Data from a pointing dataset:

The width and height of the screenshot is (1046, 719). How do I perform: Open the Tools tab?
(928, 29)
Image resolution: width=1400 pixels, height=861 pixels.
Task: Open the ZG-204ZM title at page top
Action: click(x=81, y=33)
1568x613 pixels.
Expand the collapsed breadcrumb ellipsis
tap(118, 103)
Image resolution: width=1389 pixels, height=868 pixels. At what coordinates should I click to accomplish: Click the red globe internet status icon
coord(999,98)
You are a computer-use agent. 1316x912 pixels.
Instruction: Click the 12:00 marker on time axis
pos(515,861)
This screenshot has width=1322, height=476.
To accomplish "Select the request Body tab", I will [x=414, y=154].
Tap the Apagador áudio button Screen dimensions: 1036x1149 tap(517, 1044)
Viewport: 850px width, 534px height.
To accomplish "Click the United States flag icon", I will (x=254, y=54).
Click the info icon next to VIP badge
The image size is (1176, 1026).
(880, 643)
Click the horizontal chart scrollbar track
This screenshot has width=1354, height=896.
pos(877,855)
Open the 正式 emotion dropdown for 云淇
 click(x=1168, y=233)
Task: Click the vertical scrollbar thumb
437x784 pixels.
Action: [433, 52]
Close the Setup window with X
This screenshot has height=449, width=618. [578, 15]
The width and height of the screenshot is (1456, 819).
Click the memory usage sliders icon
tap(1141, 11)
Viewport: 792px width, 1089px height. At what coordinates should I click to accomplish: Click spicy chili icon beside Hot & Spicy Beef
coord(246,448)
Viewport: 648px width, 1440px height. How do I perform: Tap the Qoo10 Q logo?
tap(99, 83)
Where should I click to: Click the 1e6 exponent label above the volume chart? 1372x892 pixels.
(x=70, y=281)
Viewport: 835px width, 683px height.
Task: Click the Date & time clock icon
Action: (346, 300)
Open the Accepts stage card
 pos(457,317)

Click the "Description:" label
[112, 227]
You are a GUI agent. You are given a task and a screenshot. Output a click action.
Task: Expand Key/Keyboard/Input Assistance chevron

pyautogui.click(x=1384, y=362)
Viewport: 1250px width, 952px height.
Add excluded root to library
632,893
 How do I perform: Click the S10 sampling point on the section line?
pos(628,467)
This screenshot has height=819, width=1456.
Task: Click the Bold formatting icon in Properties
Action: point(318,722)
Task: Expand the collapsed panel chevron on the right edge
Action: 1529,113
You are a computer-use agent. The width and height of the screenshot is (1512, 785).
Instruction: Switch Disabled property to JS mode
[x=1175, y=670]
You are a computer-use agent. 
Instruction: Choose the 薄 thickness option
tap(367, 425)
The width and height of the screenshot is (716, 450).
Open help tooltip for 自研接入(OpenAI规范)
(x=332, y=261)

▶ _Problem to solve_: Edit the lines from the one containing "Click the horizontal chart scrollbar track" through the end of the data, changing "scrollbar" to "scroll bar" and leaving everything else the same.

▶ _Result of this task_:
Click the horizontal chart scroll bar track
This screenshot has width=1354, height=896.
pos(877,855)
Open the 正式 emotion dropdown for 云淇
 click(x=1168, y=233)
Task: Click the vertical scroll bar thumb
437x784 pixels.
Action: [433, 52]
Close the Setup window with X
This screenshot has height=449, width=618. [578, 15]
The width and height of the screenshot is (1456, 819).
Click the memory usage sliders icon
tap(1141, 11)
Viewport: 792px width, 1089px height. At what coordinates should I click to accomplish: Click spicy chili icon beside Hot & Spicy Beef
coord(246,448)
Viewport: 648px width, 1440px height. How do I perform: Tap the Qoo10 Q logo?
tap(99, 83)
Where should I click to: Click the 1e6 exponent label above the volume chart? 1372x892 pixels.
(x=70, y=281)
Viewport: 835px width, 683px height.
Task: Click the Date & time clock icon
Action: (346, 300)
Open the Accepts stage card
 pos(457,317)

Click the "Description:" label
[112, 227]
You are a GUI agent. You are given a task and a screenshot. Output a click action.
Task: Expand Key/Keyboard/Input Assistance chevron

pyautogui.click(x=1384, y=362)
Viewport: 1250px width, 952px height.
Add excluded root to library
632,893
 How do I perform: Click the S10 sampling point on the section line?
pos(628,467)
This screenshot has height=819, width=1456.
Task: Click the Bold formatting icon in Properties
Action: point(318,722)
Task: Expand the collapsed panel chevron on the right edge
Action: 1529,113
You are a computer-use agent. The width and height of the screenshot is (1512, 785).
Instruction: Switch Disabled property to JS mode
[x=1175, y=670]
You are a computer-use agent. 
Instruction: Choose the 薄 thickness option
tap(367, 425)
The width and height of the screenshot is (716, 450).
Open help tooltip for 自研接入(OpenAI规范)
(x=332, y=261)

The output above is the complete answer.